Screen-element location listing
□ □ □
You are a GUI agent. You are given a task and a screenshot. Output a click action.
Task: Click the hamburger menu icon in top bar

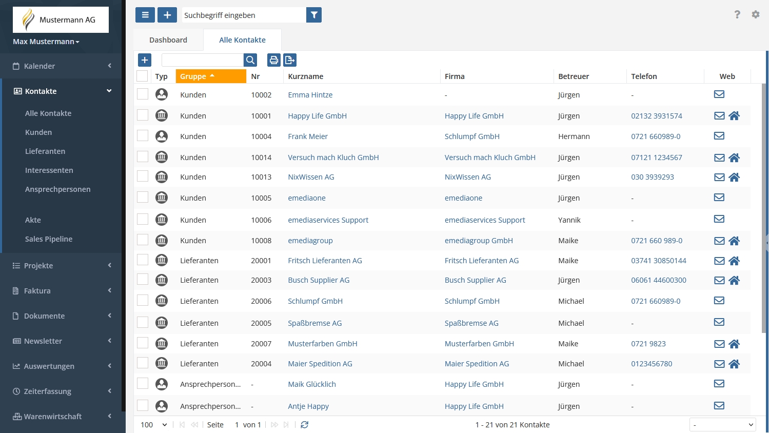(x=145, y=15)

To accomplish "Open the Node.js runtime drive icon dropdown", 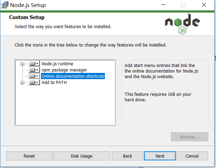I will click(34, 64).
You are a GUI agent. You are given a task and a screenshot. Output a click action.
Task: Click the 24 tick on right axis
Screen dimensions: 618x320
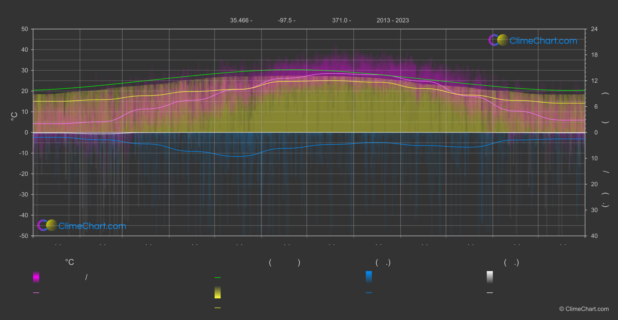pos(594,29)
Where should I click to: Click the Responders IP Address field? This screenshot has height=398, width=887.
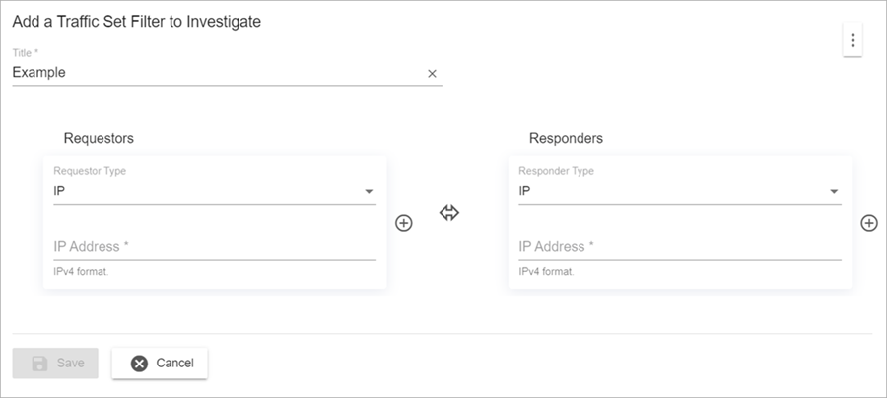click(x=680, y=247)
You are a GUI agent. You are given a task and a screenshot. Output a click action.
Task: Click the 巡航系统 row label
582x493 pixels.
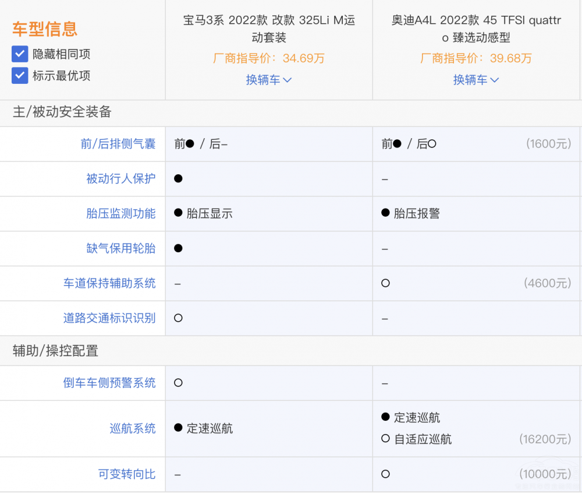pyautogui.click(x=133, y=429)
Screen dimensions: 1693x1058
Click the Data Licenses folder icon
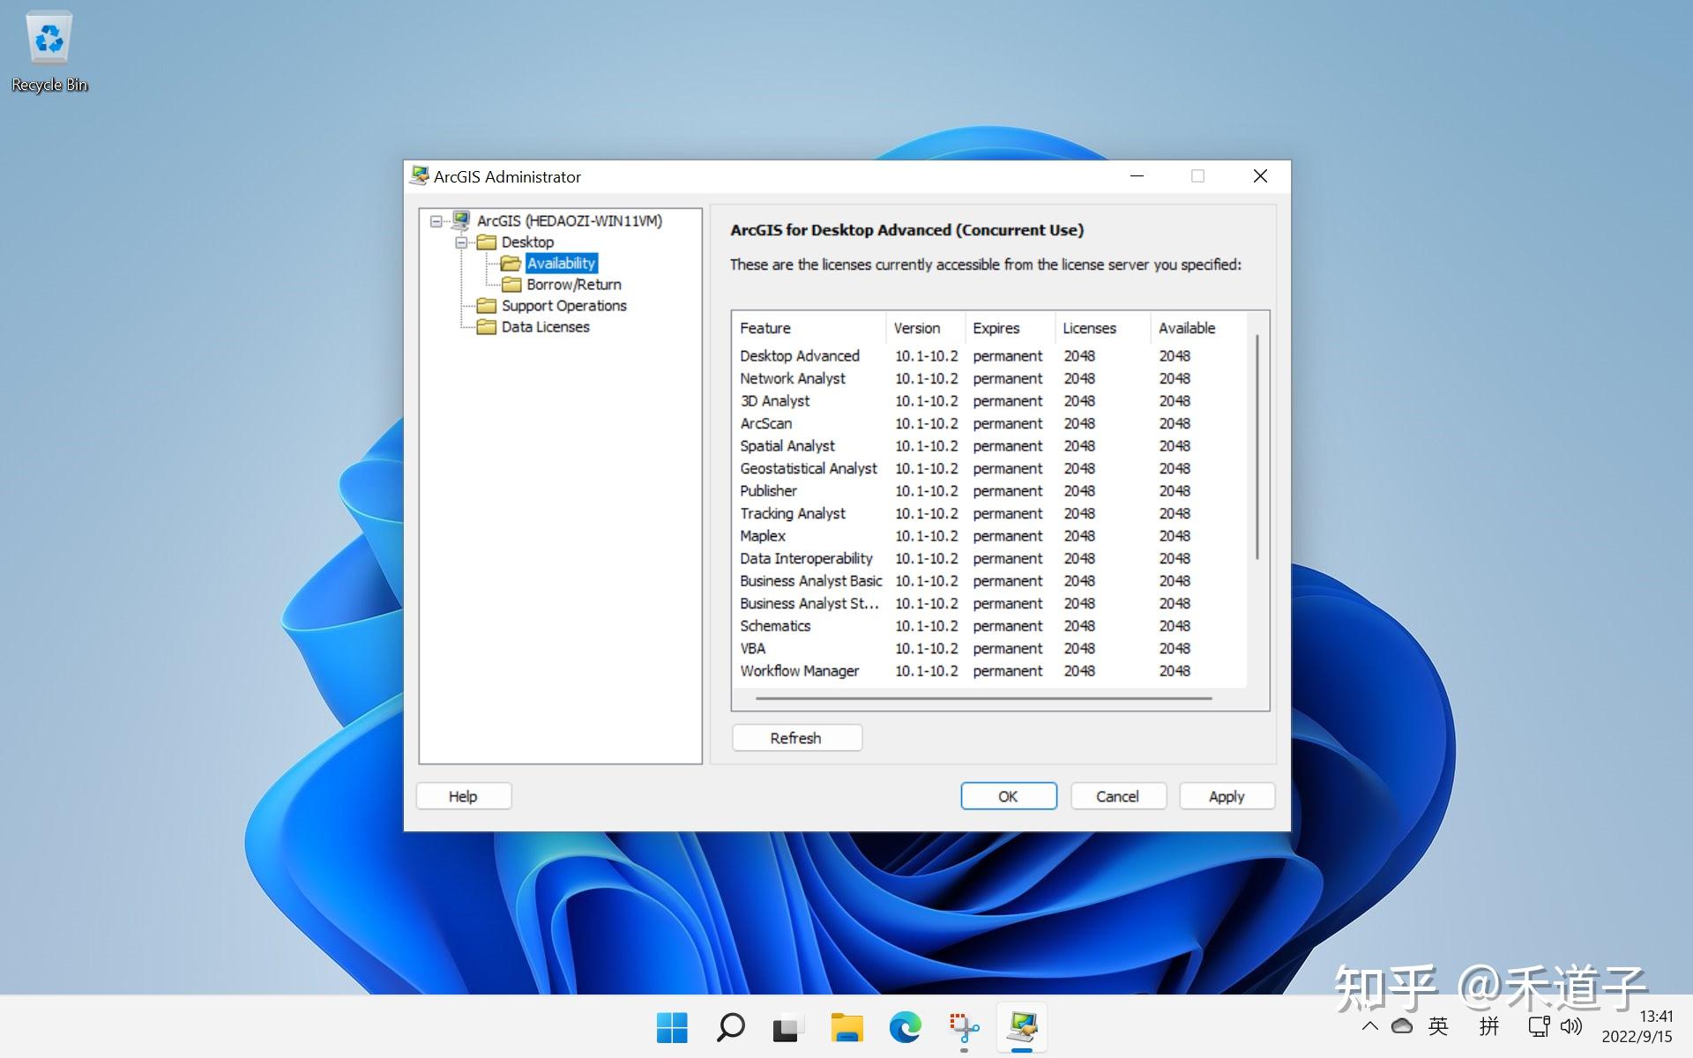tap(487, 326)
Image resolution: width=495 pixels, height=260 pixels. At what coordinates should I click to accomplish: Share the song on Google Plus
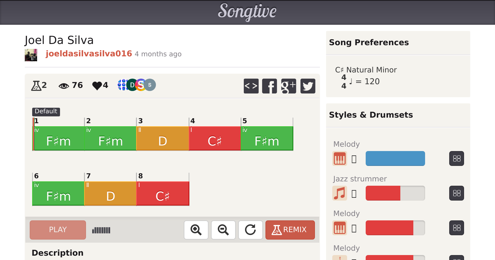pyautogui.click(x=288, y=86)
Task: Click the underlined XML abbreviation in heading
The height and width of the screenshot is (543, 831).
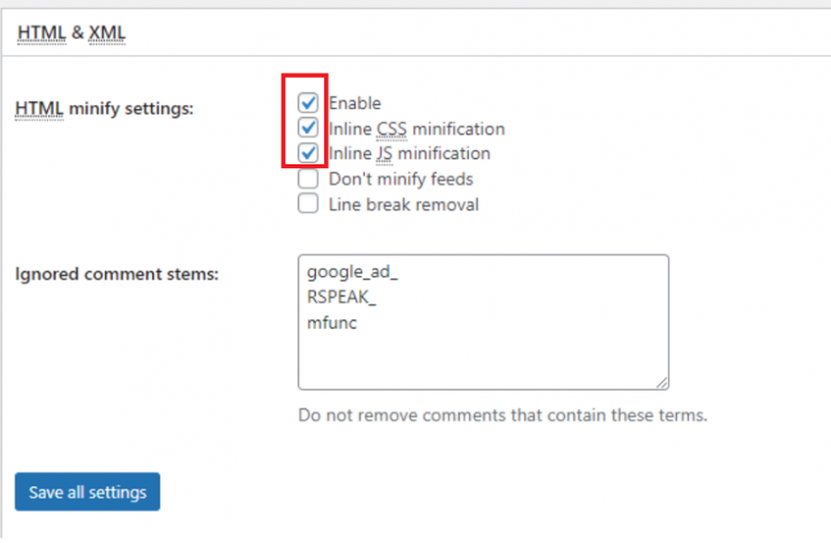Action: pyautogui.click(x=106, y=32)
□ □ □
Duplicate the listing word for word, from the line with "Screen dimensions: 1693x1058" through the end of the listing. Leave the pictures out.

Screen dimensions: 1693x1058
Click the Data Licenses folder icon
tap(487, 326)
Image resolution: width=495 pixels, height=260 pixels. At what coordinates should I click to accomplish: Share the song on Google Plus
pyautogui.click(x=288, y=86)
Task: Click the underlined XML abbreviation in heading
The height and width of the screenshot is (543, 831).
Action: pyautogui.click(x=106, y=32)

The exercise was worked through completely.